Hypertension treatment effective even after age 80
Does the treatment of hypertension in persons older than 80 years improve clinical outcomes?
Treatment of hypertension in the very elderly reduces the risk of fatal stroke and death from any cause. Previous studies using high-dose diuretics and beta-blockers had not found a similar benefit, perhaps because of the adverse effects of high-dose diuretics and the lack of benefit of beta-blockers. (LOE = 1b)
Beckett NS, Peters R, Fletcher AE, et al, for the HYVET Study Group. Treatment of hypertension in patients 80 years of age or older. N Engl J Med 2008;358:1887-1898. [PMID:18378519]
Randomized controlled trial (double-blinded)
Data regarding the benefit of treating hypertension in the very elderly are sparse and mixed. Although some studies have shown a reduced risk of stroke, there is also data suggesting an increase in all-cause mortality, especially with target systolic blood pressures below 140 mm Hg. In this study, 3845 patients older than 80 years with a systolic blood pressure between 160 and 199 mm Hg without medication were identified. The patients were a mix of those with systolic hypertension and systolic/diastolic hypertension. They were randomly assigned to receive sustained-release indapamide 1.5 mg daily or placebo. Patients with recent stroke, secondary or accelerated hypertension, heart failure, or renal impairment were excluded. If the target blood pressure of 150/80 mm Hg was not achieved, perindopril (2 mg or 4 mg) or matching placebo could be added. Appoximately 25% of active treatment patients were receiving indapamide alone at the end of the study; the rest were receiving indapamide and perindopril. The mean duration of follow-up was 2.1 years, with a range of 0 to 6.5 years. Patients in the active treatment group had lower rates of fatal stroke (6.5% vs 10.7%; P= .046; number needed to treat [NNT] = 24), all-cause mortality (47.2% vs 59.6%; P = .02; NNT = 8), heart failure (5.3% vs 14.8%; P <.001; NNT = 10.5), and any cardiovascular event (33.7% vs 50.6%; P < .001; NNT = 5.9). There were fewer serious adverse events in the active treatment group, as well.

Exercise set ::
1) In the hypertension summary, what target blood pressure prompted the option of adding perindopril?
2) According to the hypertension summary, why might earlier studies have failed to find a similar benefit from treating hypertension in the very elderly?
3) Copy the passage of the hypertension summary starting at "Hypertension treatment effective" and ending at "beta-blockers. (LOE = 1b)".
Use only the hypertension summary when you respond.

Dataset entries ::
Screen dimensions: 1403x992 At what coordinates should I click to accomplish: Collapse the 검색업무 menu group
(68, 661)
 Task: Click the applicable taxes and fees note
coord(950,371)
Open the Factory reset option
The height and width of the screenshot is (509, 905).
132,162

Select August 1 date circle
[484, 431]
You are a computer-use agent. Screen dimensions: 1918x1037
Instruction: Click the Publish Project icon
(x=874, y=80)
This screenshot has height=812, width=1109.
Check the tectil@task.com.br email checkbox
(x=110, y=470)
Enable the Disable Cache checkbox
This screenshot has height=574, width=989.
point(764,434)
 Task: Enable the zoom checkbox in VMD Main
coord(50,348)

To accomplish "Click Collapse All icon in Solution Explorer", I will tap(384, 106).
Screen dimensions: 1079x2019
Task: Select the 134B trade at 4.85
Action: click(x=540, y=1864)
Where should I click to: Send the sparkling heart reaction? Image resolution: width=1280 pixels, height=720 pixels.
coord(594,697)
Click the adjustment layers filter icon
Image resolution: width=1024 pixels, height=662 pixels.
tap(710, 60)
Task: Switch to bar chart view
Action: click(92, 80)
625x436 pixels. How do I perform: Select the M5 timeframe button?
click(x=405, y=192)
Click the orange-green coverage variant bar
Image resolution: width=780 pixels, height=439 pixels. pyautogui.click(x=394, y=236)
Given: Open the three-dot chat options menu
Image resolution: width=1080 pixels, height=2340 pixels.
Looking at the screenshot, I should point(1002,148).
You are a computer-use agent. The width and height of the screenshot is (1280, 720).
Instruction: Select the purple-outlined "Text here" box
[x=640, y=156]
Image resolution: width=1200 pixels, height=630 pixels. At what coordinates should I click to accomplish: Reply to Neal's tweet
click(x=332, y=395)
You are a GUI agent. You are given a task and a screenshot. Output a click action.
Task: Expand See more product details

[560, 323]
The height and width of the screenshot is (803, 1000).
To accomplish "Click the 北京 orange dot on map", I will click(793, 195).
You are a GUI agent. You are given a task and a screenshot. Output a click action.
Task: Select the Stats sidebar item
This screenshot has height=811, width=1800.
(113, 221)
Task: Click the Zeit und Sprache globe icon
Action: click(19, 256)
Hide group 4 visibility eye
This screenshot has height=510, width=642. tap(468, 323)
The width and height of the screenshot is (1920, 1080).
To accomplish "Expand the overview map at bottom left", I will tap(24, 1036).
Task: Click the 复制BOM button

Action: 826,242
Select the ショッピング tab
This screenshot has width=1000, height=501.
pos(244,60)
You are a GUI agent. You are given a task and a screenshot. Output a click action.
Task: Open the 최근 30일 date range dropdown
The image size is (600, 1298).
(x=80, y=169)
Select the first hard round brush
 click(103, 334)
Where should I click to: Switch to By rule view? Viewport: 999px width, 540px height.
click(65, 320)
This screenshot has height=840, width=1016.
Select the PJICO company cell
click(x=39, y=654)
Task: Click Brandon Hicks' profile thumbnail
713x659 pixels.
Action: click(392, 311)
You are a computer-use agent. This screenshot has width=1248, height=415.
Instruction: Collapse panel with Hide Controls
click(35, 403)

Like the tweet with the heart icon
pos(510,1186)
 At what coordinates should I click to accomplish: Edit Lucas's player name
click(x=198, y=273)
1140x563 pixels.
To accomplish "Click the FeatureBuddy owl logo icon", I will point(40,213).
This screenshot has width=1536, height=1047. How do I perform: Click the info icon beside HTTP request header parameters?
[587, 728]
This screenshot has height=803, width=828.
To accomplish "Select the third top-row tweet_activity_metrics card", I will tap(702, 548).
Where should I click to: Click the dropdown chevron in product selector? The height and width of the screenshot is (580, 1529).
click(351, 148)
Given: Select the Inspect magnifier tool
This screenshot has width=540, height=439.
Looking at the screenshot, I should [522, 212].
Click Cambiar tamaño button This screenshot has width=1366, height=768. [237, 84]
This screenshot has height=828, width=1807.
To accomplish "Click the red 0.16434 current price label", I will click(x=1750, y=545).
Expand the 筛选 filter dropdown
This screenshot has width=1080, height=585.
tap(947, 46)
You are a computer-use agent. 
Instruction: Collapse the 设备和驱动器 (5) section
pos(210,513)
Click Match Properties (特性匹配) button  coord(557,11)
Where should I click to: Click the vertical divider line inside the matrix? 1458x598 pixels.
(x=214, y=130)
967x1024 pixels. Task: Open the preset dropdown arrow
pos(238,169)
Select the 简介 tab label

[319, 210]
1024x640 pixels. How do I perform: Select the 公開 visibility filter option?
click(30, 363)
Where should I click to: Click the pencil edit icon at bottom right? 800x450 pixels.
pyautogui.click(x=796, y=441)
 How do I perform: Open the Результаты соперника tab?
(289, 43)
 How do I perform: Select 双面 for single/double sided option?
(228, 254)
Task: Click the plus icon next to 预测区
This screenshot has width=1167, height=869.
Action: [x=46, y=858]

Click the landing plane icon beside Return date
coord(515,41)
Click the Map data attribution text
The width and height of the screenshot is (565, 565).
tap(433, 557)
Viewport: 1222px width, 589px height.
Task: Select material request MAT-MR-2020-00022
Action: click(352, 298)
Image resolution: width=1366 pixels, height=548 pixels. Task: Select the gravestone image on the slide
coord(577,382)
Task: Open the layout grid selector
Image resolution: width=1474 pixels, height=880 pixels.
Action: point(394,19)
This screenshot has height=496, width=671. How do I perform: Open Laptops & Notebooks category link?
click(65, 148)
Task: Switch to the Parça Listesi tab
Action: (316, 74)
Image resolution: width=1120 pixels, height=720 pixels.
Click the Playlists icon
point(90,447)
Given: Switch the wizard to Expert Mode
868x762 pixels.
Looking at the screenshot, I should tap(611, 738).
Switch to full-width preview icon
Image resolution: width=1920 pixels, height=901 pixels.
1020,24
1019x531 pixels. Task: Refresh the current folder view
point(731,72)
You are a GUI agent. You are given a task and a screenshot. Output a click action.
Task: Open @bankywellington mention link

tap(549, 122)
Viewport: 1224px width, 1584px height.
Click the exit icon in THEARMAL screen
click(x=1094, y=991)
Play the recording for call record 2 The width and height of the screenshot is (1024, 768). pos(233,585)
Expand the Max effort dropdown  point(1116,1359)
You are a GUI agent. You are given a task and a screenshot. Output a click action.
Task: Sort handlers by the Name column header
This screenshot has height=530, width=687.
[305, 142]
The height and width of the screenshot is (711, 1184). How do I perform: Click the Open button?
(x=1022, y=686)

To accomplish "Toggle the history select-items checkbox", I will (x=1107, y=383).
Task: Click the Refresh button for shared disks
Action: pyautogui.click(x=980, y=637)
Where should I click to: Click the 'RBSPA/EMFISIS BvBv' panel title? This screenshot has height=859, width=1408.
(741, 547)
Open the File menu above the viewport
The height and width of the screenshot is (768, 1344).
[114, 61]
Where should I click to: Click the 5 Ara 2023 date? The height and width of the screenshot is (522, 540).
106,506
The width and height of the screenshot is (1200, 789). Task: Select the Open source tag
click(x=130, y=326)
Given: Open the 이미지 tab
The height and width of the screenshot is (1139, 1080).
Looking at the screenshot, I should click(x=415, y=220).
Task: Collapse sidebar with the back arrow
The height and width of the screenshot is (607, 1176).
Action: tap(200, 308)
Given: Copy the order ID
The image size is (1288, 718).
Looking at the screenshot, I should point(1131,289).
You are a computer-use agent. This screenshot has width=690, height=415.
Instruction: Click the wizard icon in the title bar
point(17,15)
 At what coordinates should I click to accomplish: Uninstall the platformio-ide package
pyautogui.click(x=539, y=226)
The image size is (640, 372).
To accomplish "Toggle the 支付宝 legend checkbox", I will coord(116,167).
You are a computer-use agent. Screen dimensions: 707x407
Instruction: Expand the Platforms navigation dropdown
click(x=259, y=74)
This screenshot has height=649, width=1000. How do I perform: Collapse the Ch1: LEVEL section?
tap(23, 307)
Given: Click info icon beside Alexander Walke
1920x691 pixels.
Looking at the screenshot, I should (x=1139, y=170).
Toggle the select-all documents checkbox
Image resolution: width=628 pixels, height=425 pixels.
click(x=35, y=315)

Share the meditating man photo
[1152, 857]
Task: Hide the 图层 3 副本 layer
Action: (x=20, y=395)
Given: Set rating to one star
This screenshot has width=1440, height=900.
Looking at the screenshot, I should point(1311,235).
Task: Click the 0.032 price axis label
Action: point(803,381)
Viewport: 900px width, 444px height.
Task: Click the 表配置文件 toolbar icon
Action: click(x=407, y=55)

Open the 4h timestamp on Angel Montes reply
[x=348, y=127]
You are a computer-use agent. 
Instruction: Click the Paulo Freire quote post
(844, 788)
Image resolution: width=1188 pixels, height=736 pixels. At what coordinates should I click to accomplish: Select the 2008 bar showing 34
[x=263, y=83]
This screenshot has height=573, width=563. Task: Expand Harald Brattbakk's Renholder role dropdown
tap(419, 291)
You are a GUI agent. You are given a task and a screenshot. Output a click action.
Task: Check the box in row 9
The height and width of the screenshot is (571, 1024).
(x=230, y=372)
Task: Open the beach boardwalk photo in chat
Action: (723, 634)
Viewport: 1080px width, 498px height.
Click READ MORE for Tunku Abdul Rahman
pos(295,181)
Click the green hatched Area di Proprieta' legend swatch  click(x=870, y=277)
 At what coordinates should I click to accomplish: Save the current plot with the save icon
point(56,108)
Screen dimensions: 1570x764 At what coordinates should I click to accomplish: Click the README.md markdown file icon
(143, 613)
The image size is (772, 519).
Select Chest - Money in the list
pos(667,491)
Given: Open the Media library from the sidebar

Task results ::
1) 150/80 mm Hg.

2) Those studies used high-dose diuretics and beta-blockers. The summary suggests the benefit may have been missed because of the adverse effects of high-dose diuretics and the lack of benefit of beta-blockers.

3)
Hypertension treatment effective even after age 80
Does the treatment of hypertension in persons older than 80 years improve clinical outcomes?
Treatment of hypertension in the very elderly reduces the risk of fatal stroke and death from any cause. Previous studies using high-dose diuretics and beta-blockers had not found a similar benefit, perhaps because of the adverse effects of high-dose diuretics and the lack of benefit of beta-blockers. (LOE = 1b)